◆ **Try it**
Exactly as written, please set down all of the entries again, with no pictures.

Dataset entries
• • •
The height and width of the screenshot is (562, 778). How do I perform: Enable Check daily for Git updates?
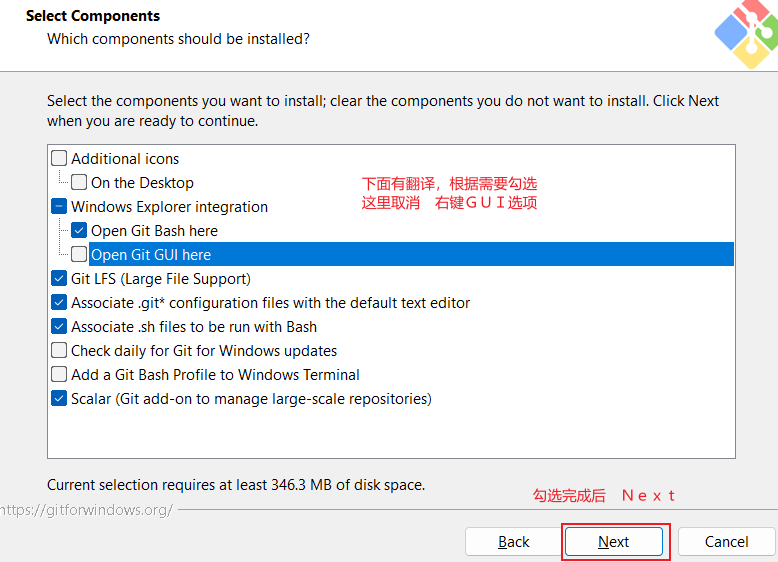click(59, 351)
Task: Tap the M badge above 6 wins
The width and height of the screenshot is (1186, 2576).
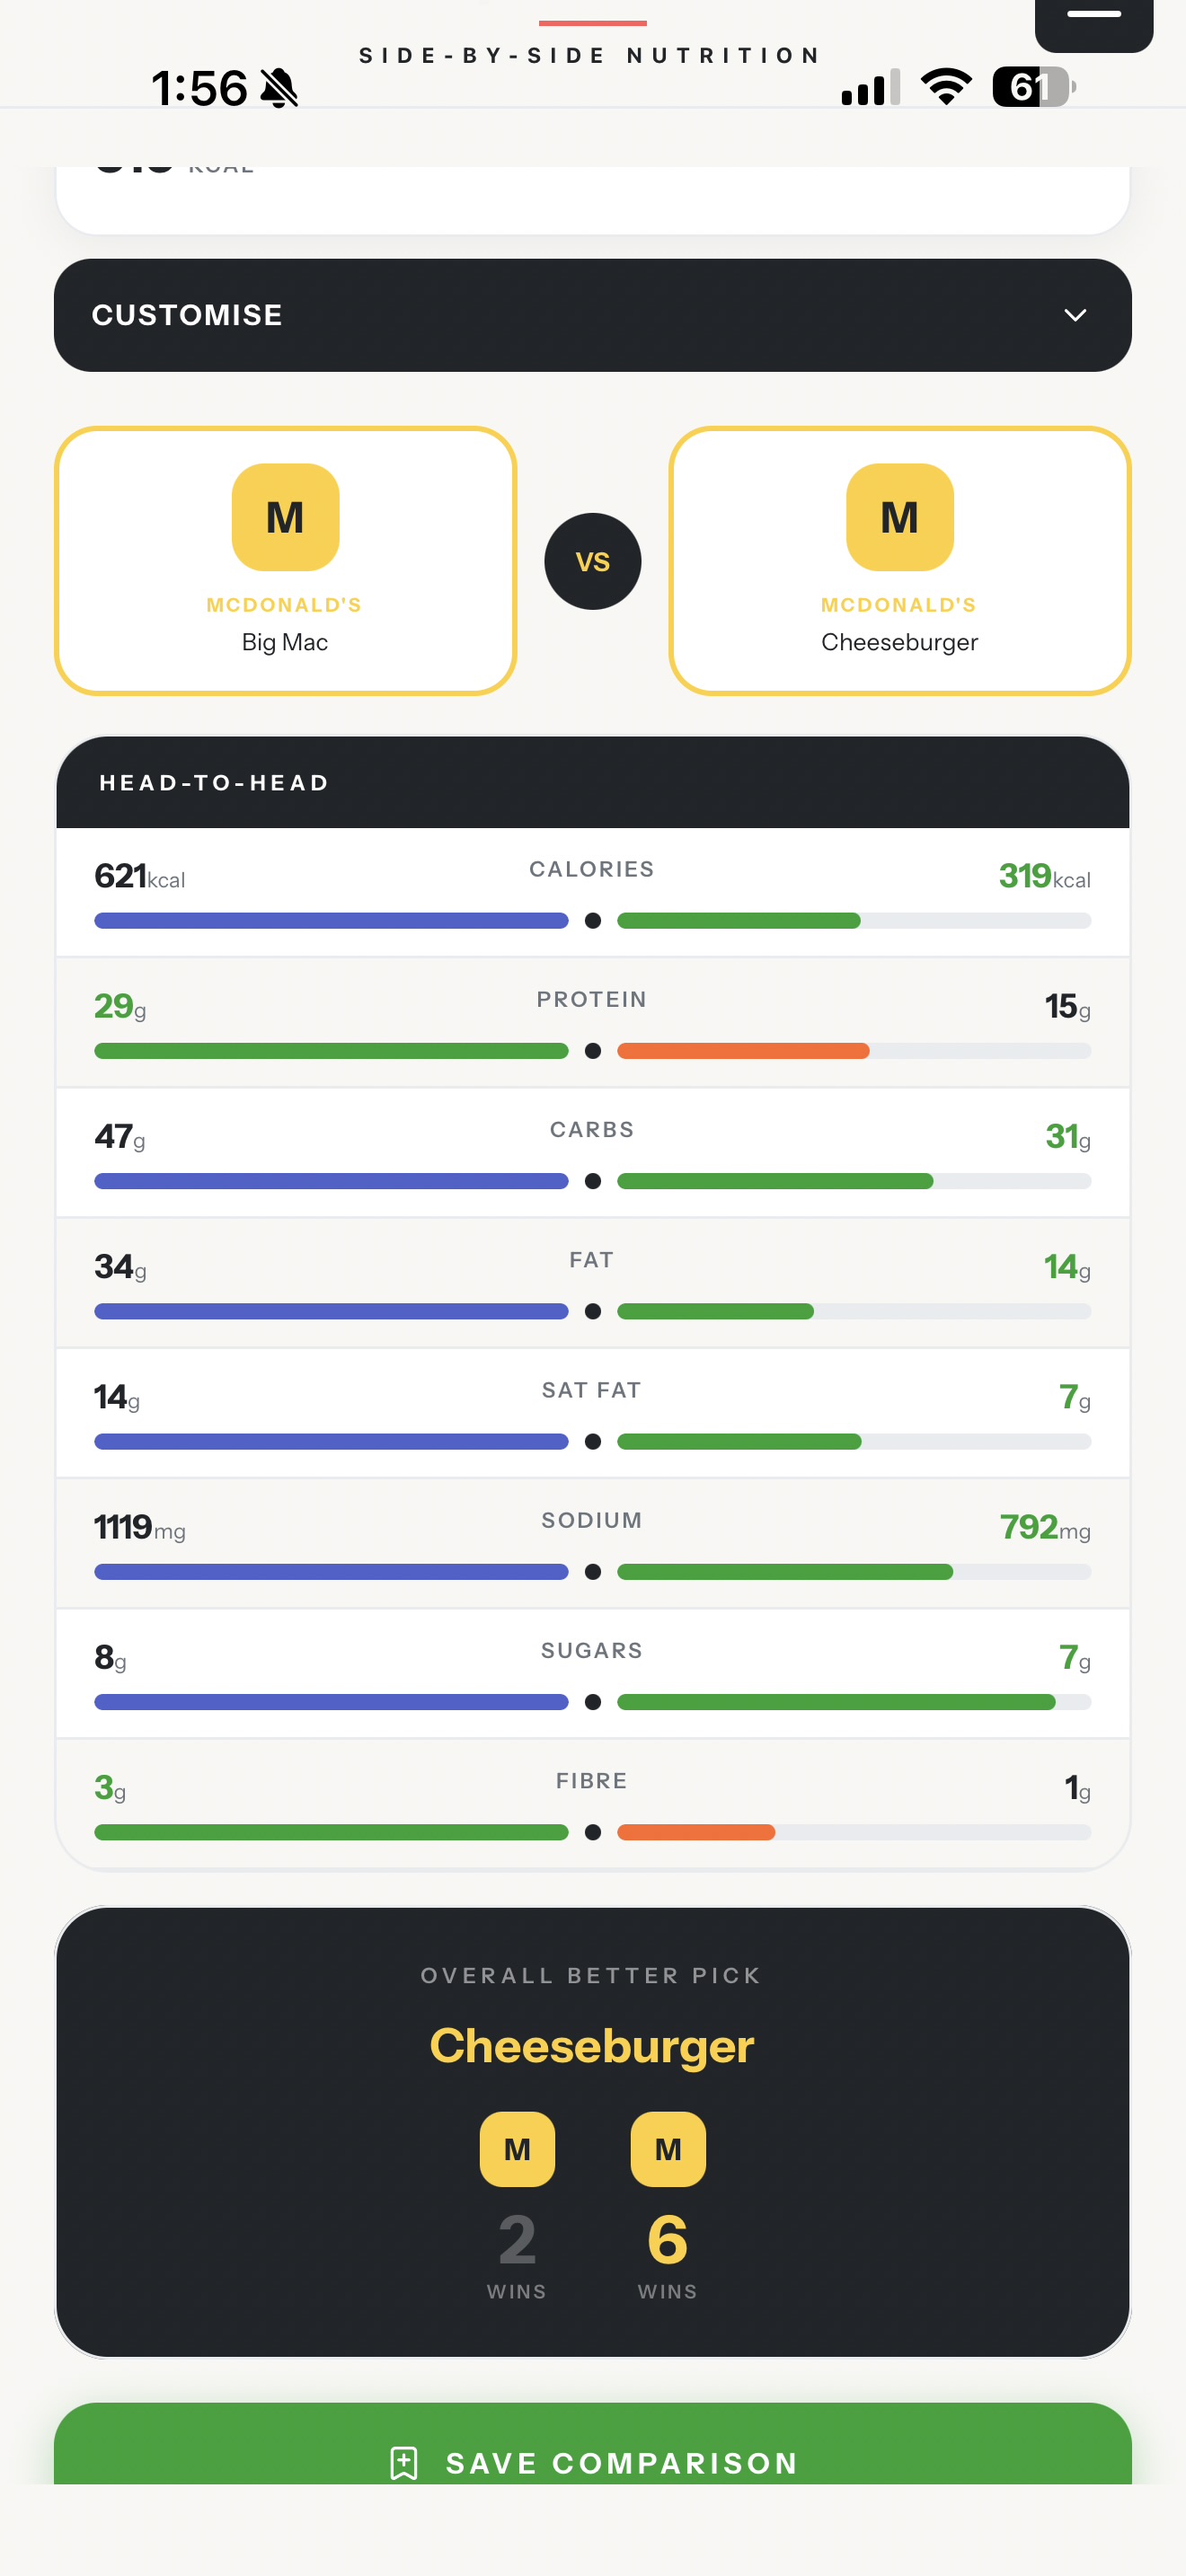Action: (x=668, y=2149)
• • •
◆ **Answer**
The height and width of the screenshot is (562, 778). How do I perform: Enable Check daily for Git updates?
click(59, 351)
Task: Tap the M badge above 6 wins
The width and height of the screenshot is (1186, 2576).
Action: (x=668, y=2149)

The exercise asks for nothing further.